In Gathered Coherence, I’m looking at how the starlings mirror our human interactions: the ways that we gather, connect and swirl around each other - sometimes less successfully than the starling, but no less of a dance. I’m seeing ways in which we collect ourselves, organize into clusters and then disperse once again. I’m examining the connective tissue of this human movement: our tendency toward coherence, wanting to go the same direction, carry the conversation along, and choose to be gathered into community. I’m emphasizing the synchrony of our cohesive congregating and the contrasting disparity of that unity falling apart. The same rules that intrinsically govern a flock of starlings might not be far from the patterns found in our own gatherings, as long as the individuals remain unified.

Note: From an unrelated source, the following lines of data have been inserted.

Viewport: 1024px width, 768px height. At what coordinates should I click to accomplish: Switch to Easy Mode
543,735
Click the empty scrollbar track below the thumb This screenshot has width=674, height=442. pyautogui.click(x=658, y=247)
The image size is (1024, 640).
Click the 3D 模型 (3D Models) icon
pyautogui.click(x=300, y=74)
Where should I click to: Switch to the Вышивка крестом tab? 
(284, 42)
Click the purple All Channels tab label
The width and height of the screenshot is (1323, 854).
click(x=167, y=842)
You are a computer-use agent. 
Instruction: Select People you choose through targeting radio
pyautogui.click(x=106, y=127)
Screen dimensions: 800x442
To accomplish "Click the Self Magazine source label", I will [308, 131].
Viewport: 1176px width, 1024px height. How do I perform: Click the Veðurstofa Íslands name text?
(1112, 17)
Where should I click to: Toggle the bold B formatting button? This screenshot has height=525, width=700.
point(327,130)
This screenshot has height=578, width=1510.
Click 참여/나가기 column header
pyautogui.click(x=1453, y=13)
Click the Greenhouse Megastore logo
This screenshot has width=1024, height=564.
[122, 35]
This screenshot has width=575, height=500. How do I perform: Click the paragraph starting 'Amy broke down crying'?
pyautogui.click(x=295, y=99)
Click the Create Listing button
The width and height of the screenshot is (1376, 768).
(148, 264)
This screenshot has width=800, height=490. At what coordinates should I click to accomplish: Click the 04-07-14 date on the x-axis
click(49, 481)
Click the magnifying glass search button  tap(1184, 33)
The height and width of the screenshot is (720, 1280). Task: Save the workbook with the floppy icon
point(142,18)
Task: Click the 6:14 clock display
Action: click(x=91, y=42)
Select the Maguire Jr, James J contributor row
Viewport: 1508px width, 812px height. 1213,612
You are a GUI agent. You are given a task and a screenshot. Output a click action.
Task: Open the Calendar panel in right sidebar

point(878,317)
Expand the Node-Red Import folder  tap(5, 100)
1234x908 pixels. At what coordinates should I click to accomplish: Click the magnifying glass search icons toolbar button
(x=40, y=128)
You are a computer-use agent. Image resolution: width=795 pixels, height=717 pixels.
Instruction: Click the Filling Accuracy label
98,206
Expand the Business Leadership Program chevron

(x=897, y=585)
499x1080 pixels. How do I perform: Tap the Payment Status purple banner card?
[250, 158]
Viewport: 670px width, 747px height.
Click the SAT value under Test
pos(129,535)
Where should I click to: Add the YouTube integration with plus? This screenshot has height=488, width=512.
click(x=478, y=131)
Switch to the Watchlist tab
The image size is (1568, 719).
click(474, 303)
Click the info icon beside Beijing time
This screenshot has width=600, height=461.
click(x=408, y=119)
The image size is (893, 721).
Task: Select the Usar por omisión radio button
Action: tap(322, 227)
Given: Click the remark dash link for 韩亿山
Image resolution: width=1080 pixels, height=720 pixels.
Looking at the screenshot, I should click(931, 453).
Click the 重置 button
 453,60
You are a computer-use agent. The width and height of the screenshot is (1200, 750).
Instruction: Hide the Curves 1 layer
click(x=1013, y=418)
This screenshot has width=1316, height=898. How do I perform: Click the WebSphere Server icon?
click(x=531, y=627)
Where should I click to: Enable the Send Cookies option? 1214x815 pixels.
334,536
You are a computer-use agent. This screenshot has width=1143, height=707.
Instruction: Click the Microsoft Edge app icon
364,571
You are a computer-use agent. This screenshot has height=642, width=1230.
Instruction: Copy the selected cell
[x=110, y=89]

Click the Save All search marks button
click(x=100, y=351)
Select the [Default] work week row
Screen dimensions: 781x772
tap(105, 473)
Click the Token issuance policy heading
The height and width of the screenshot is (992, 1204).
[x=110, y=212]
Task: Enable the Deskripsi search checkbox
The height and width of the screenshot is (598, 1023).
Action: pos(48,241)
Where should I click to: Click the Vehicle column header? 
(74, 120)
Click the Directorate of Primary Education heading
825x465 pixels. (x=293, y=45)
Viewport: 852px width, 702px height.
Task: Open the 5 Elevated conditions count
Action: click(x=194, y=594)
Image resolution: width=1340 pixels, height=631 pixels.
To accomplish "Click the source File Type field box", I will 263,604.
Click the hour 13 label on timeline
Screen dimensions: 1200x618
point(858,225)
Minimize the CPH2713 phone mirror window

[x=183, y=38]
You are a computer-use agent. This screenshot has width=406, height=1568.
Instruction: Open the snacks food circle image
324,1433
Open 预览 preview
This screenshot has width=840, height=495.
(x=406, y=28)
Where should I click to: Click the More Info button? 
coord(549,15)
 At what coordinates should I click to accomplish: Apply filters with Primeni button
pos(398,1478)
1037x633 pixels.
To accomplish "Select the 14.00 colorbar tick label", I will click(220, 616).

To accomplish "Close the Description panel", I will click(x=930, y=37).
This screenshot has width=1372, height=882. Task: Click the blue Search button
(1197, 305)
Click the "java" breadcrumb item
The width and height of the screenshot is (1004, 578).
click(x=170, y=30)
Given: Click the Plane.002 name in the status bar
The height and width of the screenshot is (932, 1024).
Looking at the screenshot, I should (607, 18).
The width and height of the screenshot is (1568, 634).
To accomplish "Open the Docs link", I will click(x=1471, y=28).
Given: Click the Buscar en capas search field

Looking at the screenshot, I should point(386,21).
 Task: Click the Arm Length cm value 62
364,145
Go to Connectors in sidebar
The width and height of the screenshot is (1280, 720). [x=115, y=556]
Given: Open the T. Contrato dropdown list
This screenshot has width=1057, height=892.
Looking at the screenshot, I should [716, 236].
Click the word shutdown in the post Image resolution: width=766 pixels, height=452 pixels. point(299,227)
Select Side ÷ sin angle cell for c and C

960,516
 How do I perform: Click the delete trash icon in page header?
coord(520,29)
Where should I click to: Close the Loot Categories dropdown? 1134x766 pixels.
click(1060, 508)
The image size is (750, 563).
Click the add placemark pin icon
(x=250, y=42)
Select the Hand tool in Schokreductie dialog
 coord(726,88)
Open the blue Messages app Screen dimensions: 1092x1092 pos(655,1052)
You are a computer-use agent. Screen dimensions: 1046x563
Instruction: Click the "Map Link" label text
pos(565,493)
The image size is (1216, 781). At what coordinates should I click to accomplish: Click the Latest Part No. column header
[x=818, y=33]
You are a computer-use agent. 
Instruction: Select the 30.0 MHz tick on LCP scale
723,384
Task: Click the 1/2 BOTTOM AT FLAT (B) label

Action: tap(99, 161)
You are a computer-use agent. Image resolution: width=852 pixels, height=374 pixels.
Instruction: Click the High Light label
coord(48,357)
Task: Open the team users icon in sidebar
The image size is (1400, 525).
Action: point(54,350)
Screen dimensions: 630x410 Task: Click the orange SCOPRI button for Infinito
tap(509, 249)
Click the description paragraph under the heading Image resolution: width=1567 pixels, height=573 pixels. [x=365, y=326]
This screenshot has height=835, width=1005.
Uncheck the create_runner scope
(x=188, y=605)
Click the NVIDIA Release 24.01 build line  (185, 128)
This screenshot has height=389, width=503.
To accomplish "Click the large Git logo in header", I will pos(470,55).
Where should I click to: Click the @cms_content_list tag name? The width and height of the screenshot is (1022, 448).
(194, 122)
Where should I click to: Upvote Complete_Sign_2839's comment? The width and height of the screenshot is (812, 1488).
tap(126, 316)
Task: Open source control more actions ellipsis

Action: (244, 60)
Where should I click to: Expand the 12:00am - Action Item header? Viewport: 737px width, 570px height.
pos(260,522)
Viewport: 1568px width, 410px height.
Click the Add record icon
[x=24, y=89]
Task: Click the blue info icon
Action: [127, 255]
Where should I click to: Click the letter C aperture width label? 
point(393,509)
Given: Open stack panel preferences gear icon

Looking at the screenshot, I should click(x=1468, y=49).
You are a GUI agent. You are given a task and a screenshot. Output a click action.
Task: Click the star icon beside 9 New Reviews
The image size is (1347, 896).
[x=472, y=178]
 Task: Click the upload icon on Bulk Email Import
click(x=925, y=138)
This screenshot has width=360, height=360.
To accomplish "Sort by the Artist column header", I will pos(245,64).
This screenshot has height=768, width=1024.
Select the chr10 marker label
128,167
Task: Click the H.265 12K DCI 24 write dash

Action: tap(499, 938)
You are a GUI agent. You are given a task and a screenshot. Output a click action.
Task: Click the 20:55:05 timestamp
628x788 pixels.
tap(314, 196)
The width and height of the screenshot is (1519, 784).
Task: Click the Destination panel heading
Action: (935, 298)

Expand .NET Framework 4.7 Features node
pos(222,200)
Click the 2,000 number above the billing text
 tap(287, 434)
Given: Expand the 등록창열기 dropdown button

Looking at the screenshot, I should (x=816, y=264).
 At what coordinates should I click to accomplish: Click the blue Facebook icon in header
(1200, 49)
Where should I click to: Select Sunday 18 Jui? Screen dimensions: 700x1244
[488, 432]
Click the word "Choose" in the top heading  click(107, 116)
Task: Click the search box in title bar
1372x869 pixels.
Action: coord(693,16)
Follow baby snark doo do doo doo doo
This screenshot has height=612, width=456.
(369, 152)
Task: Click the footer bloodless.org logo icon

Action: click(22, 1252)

The use of ropes and chairs stand in place of the individuals that could occupy such spaces and resulting connectivity. They represent the grouping that happens both synthetically, with an outside force netting us together, and naturally, when we are drawn to certain persons. The nets idealize that our interconnectivity is a constantly adjusting and transitioning negotiation. The ebb and flow results in a fluid movement of our proximity to others. As the viewers move in and around the drawings, their actions mirror the changing forms of the ropes in motion. The purpose behind the chair installation is to physically play out the act of gathering and find the moments of separation or cohesion. I collected a chair from local contacts according to a specific set of parameters. This group, while not knowing each other’s identities, has participated in an act similar to the starlings as they all responded to the invitation to gather.
This show is dedicated to my aunt Sandi Horton who loved gathering conversation.